If you’ve recently left a job and your former employer is threatening you with a non-compete agreement, you’re not alone. Many employees feel stuck—unable to pursue better opportunities because of a contract they signed years ago. In Spain v. ManPow, LLC, a Texas Court of Appeals addressed whether former employees could be legally blocked from working for a competitor. The ruling offers important insight for workers fighting back against non-compete enforcement—and why having the right non-compete defense attorney matters.
What Agreements Did the Employees Sign?
In this case, four individuals—Jacob Spain, Stephen Baker, Conner Ash, and Cole Hayes—had previously worked for a real estate investment company doing business as “New Western.” Spain was a general manager with ManPow, LLC and had signed a formal employment agreement with non-compete, non-solicitation, and confidentiality clauses. The other three were independent contractors for United InvestexUSA 28, LLC (UI 28), and had signed similar Independent Contractor Agreements restricting their ability to compete, solicit clients, or use confidential information after termination.
These agreements barred them from engaging in real estate investment activity in Marion County, Indiana, and surrounding areas for two years after leaving the company. They also prohibited them from contacting any clients or investors they had worked with during their tenure.
What Led to the Lawsuit?
After leaving New Western in early 2024, Spain launched a new company called Aurumys. Within days, Baker, Ash, and Hayes also resigned and joined him. According to New Western, the four began contacting its investors, marketing properties from its database, and recruiting its contractors—direct violations of the agreements they had signed.
New Western sued for breach of contract, misappropriation of trade secrets, and tortious interference, seeking to stop their former workers from competing.
What Type of Injunction Did the Employer Seek?
New Western asked a Texas court for a temporary injunction to stop the former employees from:
- Competing in the wholesale real estate investment business in specified counties
- Soliciting any of New Western’s clients, customers, or investors
- Recruiting its workforce
- Using or disclosing any confidential company information
The goal was to maintain the status quo until a full trial could be held.

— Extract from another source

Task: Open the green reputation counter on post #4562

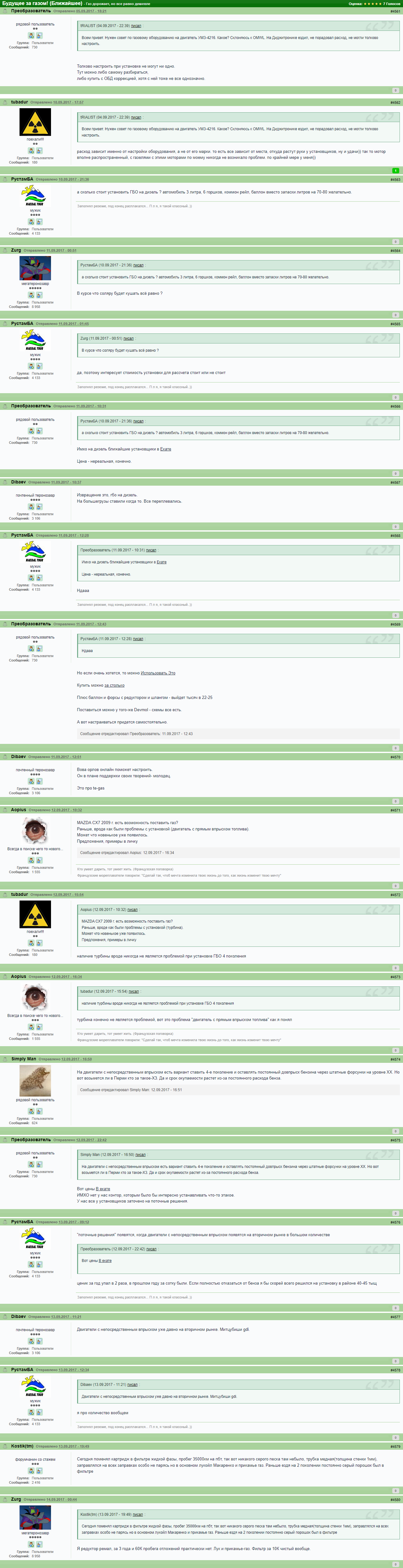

What Did the Trial Court Order?
The trial court granted the injunction. It prohibited the defendants from working in the real estate investment space in nine Indiana counties, blocked them from contacting clients they had interacted with at New Western, and required them to delete or return confidential information.
The order included detailed findings, such as specific emails and marketing activity that showed the defendants were soliciting former clients and marketing properties still in New Western’s system.
What the Employees Argued on Appeal
The former employees appealed, arguing that the injunction was too vague and overbroad, violating Texas Rule of Civil Procedure 683. They claimed the court hadn’t clearly defined what actions were prohibited, and that terms like “investor” or “assignment” were too ambiguous. They also argued there was insufficient evidence of harm and that the order improperly applied agreements to affiliate companies who weren’t parties to the contracts.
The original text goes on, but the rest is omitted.